Um republicano chamado Rafael Bordalo Pinheiro
E Portugal? Desde os tempos da aventura náutica das descobertas se declarava, nos textos emblemáticos de Camões, Fernão Mendes Pinto, Sá de Miranda ou Damião de Góis, que o mediano português da saga embarcadiça revelava um fundo de obediência misturado com uma ponta de rebelião, uma capacidade ímpar de se adaptar a “desvairadas gentes” e a regiões de fim-do-mundo, mas nos moldes de uma infinita saudade, chorada em plangências de fado ou em lágrimas de sal. Contudo, jamais esta inquietação topa-a-tudo, esta arte de partir querendo ficar ou de permanecer desejando zarpar, jamais este traço anímico da nossa contradição lusíada, encontrara o artista-demiurgo que pudesse e soubesse cruzar linhas, harmonizar planos, propor uma tipologia fisionómica, adivinhar vícios e exaltar virtudes, misturar as sombras da hipótese com a luz da Verdade e escrever por baixo: “Nós, enquanto Povo, somos assim. Nem mais, nem menos!”. Mas um dia, à esquina da nossa multissecular forma de ser, assomou um simples desenhador capaz de oferecer corpo e rosto ao Portugal popular de então, conquistando a imortalidade através desse mesmo impulso premonitório. Chamava-se Rafael Bordalo Pinheiro. À sua magna criação deu o nome de Zé Povinho.
Filho de um funcionário da Câmara dos Pares, figura paterna pouco burocrata e dada preferencialmente às artes, irmão mais velho de Columbano – um dos nossos maiores pintores – Rafael Bordalo Pinheiro desejou, nos primórdios da sua juventude, uma carreira teatral que lhe fugiu. Que lhe fugiu? É uma forma imprópria de dizer. Mais rigoroso é declarar que se tratou de uma vocação que sofreu um câmbio de metamorfose transfiguradora. O palco passou a ser o papel de desenho, o desempenho transferiu-se para o seu lápis, os actores, para além dele próprio, desdobraram-se na imensa galeria das figuras relevantes do seu tempo e, finalmente, as suas peças identificaram-se com os jornais que fundou e ilustrou.
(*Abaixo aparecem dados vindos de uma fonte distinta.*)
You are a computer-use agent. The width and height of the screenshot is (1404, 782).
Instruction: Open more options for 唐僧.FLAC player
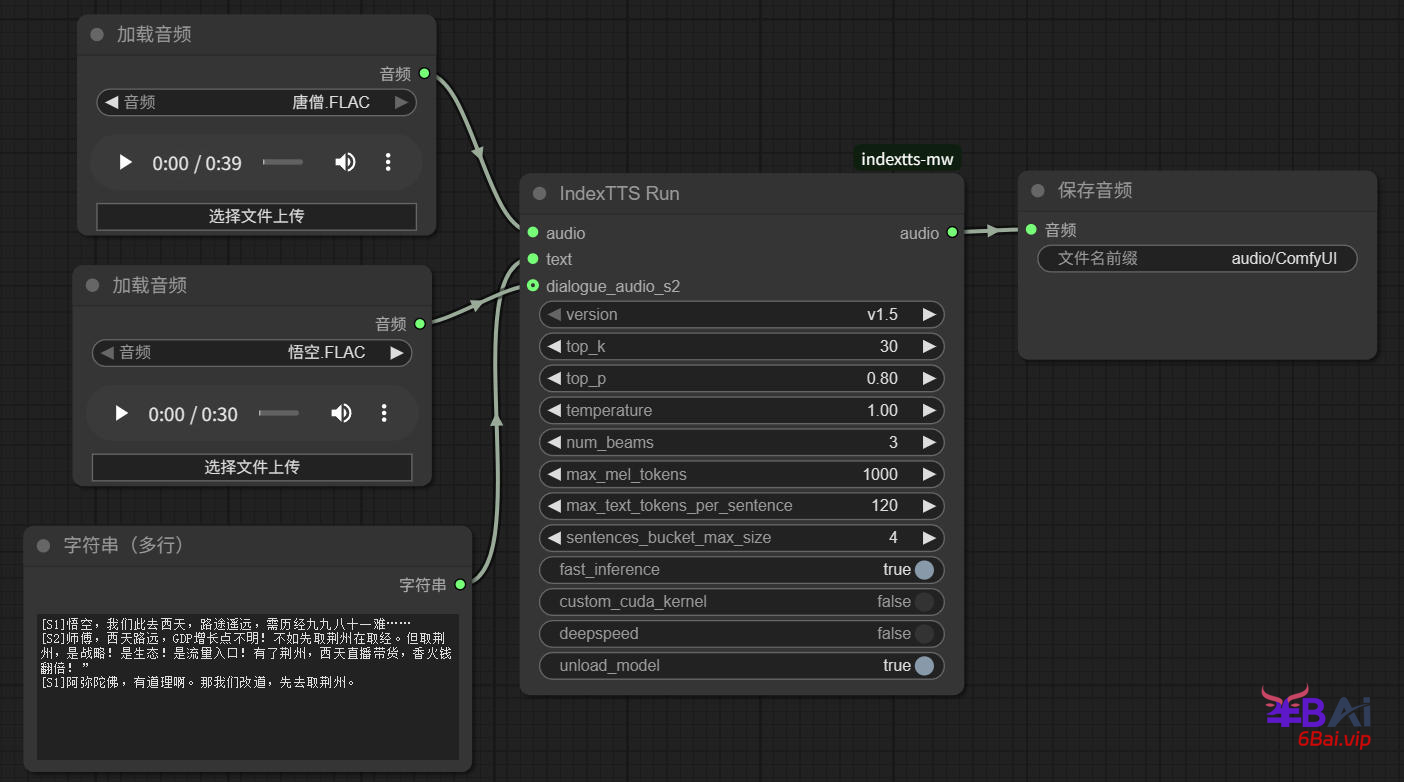point(388,162)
O Zé Povinho surgiu nos primórdios da sua carreira, adornando A Lanterna Mágica, no verão de 1875.
Chamado ao Brasil, onde fez uma multidão de amigos entre os cultores da boémia artística e um pequeno reduto de rancores entre os magnatas da Finança e da Política, Rafael Bordalo Pinheiro brindou as Terras de Vera Cruz com as folhas O Mosquito, Psit!!! e O Besouro. O Zé Povinho foi com ele, aparecendo como comparsa menor em crónicas figuradas da realidade social do povo irmão. Por esta altura, já Rafael Bordalo Pinheiro era republicano; e também maçónico, pois fora iniciado, antes do périplo brasileiro, na loja “Restauração de Portugal”. Fiel a si mesmo, escolheu como mentor iniciático o pintor espanhol Goya, essa espantosa figura de artista, na qual se combinam as notações grotescas e as visões de pesadelo, o escarninho dos rostos e as denúncias da crueldade.
Regressado a Portugal, a vida do “irmão Goya” identificou-se totalmente com a sequência dos seus jornais. Foram eles O António Maria (primeira série, entre 1879 e 1885), Pontos nos ii (entre 1885 e 1891), outra vez O António Maria (segunda série, entre 1891 e 1893) e finalmente A Paródia (entre 1900 e 1905/06). Neles traçou, com o vigor do riso, o perfume da ironia, a bravata da sátira e a pesada denúncia do burlesco, a crónica mais exaustiva que alguma vez surgiu em Portugal, no decurso de cerca de um quarto de século de história pátria. Chegam à boca da cena monarcas (D. Luís, D. Carlos, Dona Maria Pia) e ministros (Fontes Pereira de Melo, Anselmo Braancamp, Rodrigues Sampaio), financeiros (Burnay), escritores (Ramalho, Eça, Junqueiro, Antero) e figuras típicas (o Justino bailarino, o Santos “Pitorra”). E tantos, tantos mais.
Rafael Bordalo Pinheiro finou-se em 23 de Janeiro de 1905. Mas o pano de boca não correu. A comédia continua. E o Zé Povinho voltará sempre, nas asas dos que o amam, quase tanto e tão bem como Bordalo o amou.